L’Union européenne prévoit d’allouer €800 milliards ($866 milliards) sur quatre ans pour renforcer ses capacités militaires, une initiative sans précédent qui ravive les tensions autour des métaux stratégiques. Ce plan, présenté par la présidente de la Commission européenne Ursula von der Leyen, autorise les États membres à augmenter leurs budgets de défense jusqu’à 1,5 % de leur produit intérieur brut, tout en leur donnant accès à un mécanisme de prêt commun de €150 milliards pour des achats groupés.
Montée en puissance des besoins industriels
Les équipements militaires modernes intègrent une variété de matières critiques comme les terres rares, le tungstène, le gallium ou le cobalt, indispensables à la fabrication de moteurs à réaction, de systèmes radar ou de munitions intelligentes. Bien que les volumes nécessaires restent modestes, leur caractère irremplaçable et la concentration géographique de leur production posent des risques majeurs. La Chine contrôle aujourd’hui une part significative de l’extraction et du raffinage de ces ressources, ce qui renforce la vulnérabilité stratégique de l’Europe.

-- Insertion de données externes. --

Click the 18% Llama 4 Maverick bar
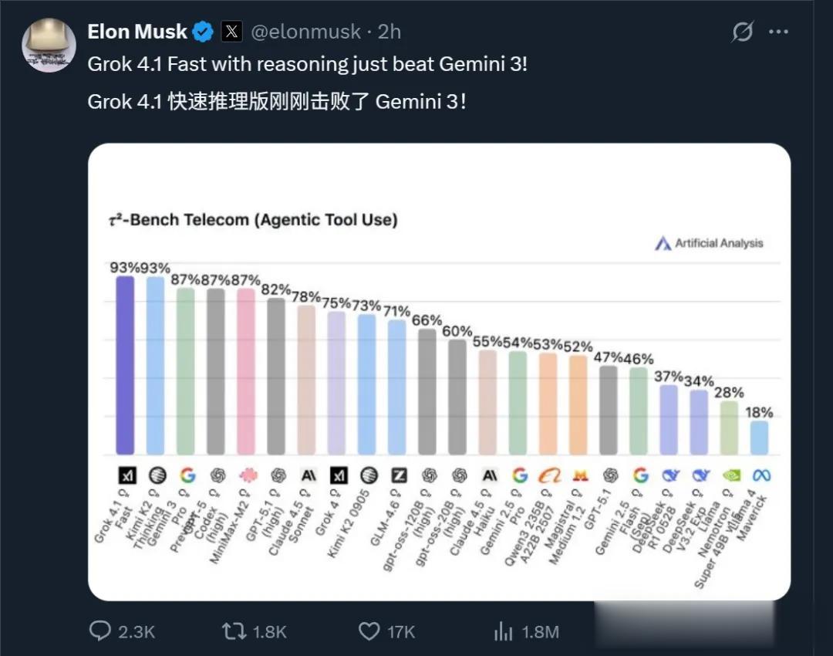This screenshot has height=656, width=833. click(759, 438)
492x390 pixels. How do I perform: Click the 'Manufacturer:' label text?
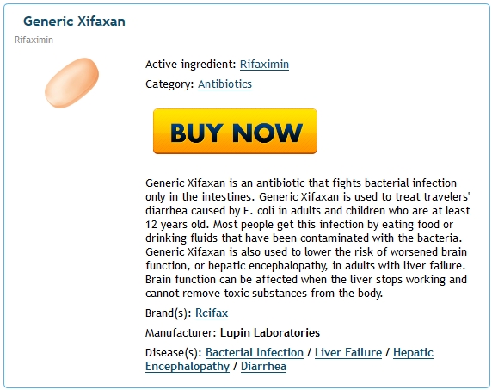click(181, 333)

NATO (Organisation du traité de l’Atlantique nord) a publié une liste de 12 matériaux jugés essentiels à sa supériorité technologique et opérationnelle. L’Union européenne et les États-Unis ont également établi des classifications similaires, visant à orienter les stratégies d’approvisionnement et à encourager la coopération industrielle sur le continent.
Dépendances critiques et limites de production
L’offensive russe en Ukraine a mis en lumière les délais prolongés pour la production de composants militaires clés, notamment les munitions, selon Benedetta Girardi, analyste stratégique au Hague Centre for Strategic Studies. « La disponibilité immédiate des matières premières n’est pas le problème principal. Ce sont plutôt les faibles capacités industrielles européennes et les longs délais d’importation qui posent problème », a-t-elle indiqué dans un message adressé à S&P Global Commodity Insights.
À moyen terme, les préoccupations se déplacent vers la sécurisation des chaînes d’approvisionnement face aux risques géopolitiques. Les récentes restrictions chinoises sur l’exportation de graphite, germanium, gallium, indium et autres métaux rares ont intensifié les inquiétudes européennes.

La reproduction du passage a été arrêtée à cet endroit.